In this regard, Para 3.1.1 of the extant Consolidated Foreign Direct Investment Policy, 2017 (“FDI Policy”) has been revised to state that any investment by an entity of a country, which shares land border with India, or where the beneficial owner of an investment into India is situated in or is a citizen of any such country, can be made only upon seeking prior approval of the Government.

Accordingly, any investment being made from Bangladesh, China, Pakistan, Nepal, Myanmar, Bhutan and Afghanistan (“Neighbouring Countries”) or where the beneficial owner of an investment into India is situated in or is a citizen of any of the aforementioned countries (“Neighbouring Country Investments”), shall require prior approval of the Government regardless of the sector/activities in which investment is being made.

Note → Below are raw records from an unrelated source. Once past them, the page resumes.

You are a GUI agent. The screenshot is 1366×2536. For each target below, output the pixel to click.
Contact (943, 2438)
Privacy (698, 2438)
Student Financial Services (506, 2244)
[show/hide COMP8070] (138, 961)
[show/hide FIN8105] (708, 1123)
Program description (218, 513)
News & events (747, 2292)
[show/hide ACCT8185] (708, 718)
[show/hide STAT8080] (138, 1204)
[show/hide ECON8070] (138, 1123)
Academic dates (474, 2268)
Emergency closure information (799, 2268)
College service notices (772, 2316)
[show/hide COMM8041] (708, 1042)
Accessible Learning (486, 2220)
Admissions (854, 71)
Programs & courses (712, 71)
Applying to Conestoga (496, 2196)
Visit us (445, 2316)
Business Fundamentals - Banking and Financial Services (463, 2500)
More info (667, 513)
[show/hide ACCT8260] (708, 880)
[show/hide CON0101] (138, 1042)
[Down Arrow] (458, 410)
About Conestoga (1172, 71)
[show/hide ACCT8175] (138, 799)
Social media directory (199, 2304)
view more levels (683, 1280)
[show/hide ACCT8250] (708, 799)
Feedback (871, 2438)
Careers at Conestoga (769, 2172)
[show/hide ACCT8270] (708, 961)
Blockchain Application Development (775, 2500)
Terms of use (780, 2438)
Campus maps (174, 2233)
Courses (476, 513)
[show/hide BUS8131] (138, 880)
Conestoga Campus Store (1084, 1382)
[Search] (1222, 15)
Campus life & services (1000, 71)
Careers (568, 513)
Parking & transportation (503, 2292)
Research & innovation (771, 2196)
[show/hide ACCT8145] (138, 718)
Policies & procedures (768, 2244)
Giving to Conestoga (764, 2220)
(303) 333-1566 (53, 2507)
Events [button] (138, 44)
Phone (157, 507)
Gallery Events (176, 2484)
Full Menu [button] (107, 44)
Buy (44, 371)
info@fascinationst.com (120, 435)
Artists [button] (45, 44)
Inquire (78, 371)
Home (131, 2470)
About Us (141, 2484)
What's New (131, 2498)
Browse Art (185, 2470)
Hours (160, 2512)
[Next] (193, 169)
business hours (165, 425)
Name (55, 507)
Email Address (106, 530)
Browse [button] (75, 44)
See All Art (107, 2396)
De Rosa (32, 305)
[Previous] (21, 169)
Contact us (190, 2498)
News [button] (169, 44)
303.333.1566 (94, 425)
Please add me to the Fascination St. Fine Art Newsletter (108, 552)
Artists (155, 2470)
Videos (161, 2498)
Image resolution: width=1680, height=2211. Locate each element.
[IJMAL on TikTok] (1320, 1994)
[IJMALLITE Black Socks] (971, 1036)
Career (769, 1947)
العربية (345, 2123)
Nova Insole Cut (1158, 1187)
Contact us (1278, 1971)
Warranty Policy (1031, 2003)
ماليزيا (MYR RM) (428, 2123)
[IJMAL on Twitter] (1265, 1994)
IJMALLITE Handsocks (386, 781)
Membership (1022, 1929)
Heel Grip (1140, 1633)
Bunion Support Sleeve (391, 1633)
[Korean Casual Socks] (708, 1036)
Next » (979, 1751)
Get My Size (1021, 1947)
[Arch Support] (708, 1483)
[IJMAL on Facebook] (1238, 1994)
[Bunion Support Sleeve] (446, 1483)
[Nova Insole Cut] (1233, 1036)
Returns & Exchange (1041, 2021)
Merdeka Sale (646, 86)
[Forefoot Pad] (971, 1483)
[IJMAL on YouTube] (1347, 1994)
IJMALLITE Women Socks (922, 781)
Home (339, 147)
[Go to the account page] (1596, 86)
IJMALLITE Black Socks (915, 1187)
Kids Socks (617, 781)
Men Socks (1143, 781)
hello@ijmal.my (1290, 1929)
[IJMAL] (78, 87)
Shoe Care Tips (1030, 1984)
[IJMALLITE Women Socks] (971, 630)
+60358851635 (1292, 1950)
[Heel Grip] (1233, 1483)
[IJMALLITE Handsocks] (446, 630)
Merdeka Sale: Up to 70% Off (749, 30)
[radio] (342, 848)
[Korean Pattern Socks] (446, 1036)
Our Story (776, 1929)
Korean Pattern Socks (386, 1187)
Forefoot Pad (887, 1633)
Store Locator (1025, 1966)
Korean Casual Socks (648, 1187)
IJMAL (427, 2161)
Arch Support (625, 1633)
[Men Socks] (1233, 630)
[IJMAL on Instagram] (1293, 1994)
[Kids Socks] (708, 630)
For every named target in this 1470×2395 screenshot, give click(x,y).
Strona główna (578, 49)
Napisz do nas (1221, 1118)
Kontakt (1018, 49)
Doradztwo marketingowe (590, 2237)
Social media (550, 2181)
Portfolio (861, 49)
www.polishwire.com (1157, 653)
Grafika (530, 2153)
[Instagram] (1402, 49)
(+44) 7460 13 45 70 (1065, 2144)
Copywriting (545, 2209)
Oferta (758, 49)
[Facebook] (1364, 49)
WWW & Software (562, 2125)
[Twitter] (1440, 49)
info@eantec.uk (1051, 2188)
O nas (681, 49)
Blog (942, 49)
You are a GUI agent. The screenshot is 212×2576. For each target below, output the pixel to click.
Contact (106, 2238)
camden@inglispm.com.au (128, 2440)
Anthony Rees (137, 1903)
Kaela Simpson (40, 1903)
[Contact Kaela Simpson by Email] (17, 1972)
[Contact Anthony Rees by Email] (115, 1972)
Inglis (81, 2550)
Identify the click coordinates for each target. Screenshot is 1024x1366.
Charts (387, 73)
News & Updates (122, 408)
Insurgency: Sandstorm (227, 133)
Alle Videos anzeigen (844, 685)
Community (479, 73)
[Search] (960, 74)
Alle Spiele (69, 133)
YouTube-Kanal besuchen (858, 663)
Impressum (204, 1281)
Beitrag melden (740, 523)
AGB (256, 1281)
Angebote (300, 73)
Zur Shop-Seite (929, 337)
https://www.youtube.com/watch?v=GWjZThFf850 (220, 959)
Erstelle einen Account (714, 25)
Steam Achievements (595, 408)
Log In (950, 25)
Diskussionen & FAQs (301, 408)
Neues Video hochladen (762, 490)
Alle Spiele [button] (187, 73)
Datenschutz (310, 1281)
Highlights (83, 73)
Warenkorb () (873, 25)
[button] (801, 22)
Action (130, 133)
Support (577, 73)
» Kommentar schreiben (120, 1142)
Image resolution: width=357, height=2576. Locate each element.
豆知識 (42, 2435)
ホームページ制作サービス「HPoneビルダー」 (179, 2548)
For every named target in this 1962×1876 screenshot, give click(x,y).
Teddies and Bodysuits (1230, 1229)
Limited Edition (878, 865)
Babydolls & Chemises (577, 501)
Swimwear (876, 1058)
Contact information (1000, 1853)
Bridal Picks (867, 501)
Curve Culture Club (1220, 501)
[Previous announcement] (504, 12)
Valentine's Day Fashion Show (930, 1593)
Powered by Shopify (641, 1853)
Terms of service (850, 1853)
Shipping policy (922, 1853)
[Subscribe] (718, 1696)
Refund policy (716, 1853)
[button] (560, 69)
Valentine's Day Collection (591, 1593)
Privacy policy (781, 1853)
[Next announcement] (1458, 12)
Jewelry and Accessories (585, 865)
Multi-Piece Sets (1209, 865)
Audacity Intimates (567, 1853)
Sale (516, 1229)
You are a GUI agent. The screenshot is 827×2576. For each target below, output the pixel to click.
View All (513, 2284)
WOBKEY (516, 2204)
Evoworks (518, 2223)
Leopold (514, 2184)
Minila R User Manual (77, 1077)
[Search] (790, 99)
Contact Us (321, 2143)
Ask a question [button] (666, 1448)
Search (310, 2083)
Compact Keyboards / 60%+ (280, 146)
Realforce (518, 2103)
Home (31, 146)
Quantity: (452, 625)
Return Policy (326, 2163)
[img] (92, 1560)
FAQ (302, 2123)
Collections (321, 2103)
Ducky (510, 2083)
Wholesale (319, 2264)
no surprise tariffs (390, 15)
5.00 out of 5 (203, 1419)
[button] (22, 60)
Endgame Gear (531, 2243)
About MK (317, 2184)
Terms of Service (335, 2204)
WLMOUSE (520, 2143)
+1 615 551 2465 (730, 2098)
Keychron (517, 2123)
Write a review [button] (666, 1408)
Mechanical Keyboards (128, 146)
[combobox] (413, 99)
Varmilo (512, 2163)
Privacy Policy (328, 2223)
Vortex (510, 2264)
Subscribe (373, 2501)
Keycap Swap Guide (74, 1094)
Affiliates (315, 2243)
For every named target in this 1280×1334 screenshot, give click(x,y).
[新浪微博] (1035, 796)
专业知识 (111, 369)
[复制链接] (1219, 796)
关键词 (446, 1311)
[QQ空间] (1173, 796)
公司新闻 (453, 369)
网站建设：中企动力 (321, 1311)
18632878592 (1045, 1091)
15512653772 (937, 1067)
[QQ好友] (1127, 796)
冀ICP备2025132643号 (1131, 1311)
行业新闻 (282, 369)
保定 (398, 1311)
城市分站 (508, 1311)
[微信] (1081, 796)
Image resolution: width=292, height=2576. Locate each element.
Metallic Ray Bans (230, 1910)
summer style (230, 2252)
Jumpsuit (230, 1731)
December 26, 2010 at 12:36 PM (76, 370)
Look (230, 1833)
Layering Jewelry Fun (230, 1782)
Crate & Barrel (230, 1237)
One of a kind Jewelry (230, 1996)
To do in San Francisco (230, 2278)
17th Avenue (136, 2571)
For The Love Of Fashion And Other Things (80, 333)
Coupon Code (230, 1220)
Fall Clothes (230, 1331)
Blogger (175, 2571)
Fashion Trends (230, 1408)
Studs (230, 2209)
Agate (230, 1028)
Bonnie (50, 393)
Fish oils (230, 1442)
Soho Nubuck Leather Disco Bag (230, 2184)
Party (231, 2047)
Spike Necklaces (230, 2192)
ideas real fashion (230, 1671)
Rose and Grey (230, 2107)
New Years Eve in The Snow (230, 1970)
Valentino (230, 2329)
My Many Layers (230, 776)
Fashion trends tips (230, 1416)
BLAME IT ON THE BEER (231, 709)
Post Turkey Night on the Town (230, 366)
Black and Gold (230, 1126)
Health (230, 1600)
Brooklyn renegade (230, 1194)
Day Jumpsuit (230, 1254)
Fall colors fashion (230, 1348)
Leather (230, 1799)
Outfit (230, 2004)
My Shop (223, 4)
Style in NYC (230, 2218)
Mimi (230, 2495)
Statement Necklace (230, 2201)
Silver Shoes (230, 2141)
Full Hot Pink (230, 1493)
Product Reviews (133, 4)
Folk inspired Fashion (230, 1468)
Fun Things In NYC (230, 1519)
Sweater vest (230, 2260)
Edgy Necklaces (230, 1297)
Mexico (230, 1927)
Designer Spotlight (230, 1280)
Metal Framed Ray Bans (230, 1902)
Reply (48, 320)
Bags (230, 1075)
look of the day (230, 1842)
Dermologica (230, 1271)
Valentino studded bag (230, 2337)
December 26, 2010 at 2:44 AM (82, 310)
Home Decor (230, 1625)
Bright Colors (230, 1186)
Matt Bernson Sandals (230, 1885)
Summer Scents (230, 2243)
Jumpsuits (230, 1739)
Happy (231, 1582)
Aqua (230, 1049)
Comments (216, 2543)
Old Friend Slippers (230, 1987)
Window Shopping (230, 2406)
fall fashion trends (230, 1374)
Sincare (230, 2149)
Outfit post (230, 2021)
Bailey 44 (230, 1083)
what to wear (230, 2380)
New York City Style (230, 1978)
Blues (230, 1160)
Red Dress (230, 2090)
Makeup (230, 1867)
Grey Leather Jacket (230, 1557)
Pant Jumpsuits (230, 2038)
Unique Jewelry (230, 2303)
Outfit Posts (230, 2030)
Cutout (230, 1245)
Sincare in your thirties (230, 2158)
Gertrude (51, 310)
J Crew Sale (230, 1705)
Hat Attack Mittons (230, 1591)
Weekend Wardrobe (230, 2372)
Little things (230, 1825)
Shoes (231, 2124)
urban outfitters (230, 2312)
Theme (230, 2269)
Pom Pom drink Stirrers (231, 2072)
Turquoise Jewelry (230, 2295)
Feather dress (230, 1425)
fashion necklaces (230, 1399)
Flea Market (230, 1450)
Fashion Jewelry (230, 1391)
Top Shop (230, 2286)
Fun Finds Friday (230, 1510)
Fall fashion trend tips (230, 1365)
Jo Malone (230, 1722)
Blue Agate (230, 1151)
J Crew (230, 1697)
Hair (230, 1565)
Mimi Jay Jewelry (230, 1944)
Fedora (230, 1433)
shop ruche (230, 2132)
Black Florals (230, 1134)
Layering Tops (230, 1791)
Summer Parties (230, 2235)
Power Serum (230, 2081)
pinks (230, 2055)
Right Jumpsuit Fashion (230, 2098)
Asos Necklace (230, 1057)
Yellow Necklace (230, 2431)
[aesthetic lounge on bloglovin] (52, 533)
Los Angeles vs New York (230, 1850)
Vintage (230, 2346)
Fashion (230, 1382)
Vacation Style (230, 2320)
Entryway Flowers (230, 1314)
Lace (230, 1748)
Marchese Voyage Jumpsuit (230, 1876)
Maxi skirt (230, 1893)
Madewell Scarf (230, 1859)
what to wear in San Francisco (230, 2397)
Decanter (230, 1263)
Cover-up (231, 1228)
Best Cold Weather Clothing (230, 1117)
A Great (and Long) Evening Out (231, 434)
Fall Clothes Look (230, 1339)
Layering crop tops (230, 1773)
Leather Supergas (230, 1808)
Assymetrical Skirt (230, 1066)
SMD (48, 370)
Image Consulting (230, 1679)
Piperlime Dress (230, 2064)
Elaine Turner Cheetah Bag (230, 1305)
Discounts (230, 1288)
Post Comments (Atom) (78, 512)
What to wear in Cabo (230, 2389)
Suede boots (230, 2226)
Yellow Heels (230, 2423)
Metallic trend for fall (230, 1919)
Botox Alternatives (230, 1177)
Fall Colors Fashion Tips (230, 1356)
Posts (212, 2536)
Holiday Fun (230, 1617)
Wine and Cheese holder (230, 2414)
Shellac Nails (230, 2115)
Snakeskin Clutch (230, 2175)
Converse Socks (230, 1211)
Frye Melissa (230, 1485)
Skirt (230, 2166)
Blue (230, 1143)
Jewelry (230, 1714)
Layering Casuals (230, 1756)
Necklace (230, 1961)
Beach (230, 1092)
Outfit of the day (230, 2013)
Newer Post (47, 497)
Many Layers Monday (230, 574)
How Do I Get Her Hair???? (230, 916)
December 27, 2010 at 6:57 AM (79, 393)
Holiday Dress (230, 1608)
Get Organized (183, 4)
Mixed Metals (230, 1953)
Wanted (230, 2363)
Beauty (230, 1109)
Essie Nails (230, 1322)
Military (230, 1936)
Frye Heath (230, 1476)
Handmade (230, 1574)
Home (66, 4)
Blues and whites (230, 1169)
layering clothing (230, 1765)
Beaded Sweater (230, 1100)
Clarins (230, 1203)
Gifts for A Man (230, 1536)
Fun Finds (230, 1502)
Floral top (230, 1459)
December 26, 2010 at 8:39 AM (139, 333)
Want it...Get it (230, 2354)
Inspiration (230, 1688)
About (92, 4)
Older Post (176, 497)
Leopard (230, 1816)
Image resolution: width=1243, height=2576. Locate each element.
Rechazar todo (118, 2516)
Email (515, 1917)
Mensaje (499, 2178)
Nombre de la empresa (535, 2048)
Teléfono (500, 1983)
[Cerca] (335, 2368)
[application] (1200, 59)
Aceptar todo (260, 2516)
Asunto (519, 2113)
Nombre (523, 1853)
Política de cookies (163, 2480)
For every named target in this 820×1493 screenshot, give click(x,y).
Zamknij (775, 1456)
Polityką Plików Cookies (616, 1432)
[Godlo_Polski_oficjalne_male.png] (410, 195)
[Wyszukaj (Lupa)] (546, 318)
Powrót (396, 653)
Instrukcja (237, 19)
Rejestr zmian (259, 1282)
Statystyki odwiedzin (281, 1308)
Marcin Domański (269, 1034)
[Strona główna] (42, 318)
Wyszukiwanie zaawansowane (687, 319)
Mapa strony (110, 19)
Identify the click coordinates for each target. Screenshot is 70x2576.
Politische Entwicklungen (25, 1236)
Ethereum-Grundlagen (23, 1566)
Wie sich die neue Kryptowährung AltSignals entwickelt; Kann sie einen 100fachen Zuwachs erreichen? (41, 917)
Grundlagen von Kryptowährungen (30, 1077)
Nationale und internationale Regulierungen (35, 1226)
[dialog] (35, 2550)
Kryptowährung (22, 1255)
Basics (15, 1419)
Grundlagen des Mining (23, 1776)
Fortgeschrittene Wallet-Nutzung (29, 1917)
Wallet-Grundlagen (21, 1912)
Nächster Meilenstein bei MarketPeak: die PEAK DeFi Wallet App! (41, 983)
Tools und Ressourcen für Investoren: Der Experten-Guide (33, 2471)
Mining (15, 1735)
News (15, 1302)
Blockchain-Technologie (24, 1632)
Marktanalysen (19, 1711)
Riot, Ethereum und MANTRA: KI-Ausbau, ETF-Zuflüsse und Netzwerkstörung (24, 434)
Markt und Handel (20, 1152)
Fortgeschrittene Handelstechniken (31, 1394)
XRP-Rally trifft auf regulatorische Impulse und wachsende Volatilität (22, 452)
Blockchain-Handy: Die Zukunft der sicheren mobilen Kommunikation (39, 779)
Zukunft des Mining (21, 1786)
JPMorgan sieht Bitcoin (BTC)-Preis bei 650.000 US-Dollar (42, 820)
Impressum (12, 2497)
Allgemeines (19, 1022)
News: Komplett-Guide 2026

In a subsequent notification, it was stated that a transfer of ownership of any existing entity or future FDI in an entity in India, directly or indirectly, resulting in beneficial ownership falling within this restriction would require mandatory government approval. Therefore, investors from India's neighbouring countries will need to seek Indian government's approval before taking their investment forward – for the foreseeable future.

FDI in Multibrand retail

The FDI Policy permits 51 percent foreign investment in multi-brand retail, subject to approval of the Indian government and fulfilment of certain conditions including the foreign investor needing to bring in a minimum of $100 million; 50 percent of the total foreign investment being invested in backend infrastructure (including investment towards processing, manufacturing, storage etc.); and the multi-brand retail stores having to be set up only in cities with a population of more than 1 million. However, no FDI is permitted in e-commerce multi-brand retail. The Indian government also views e-commerce platforms operating on an inventory-based model as disguisedly engaging in multi-brand retail.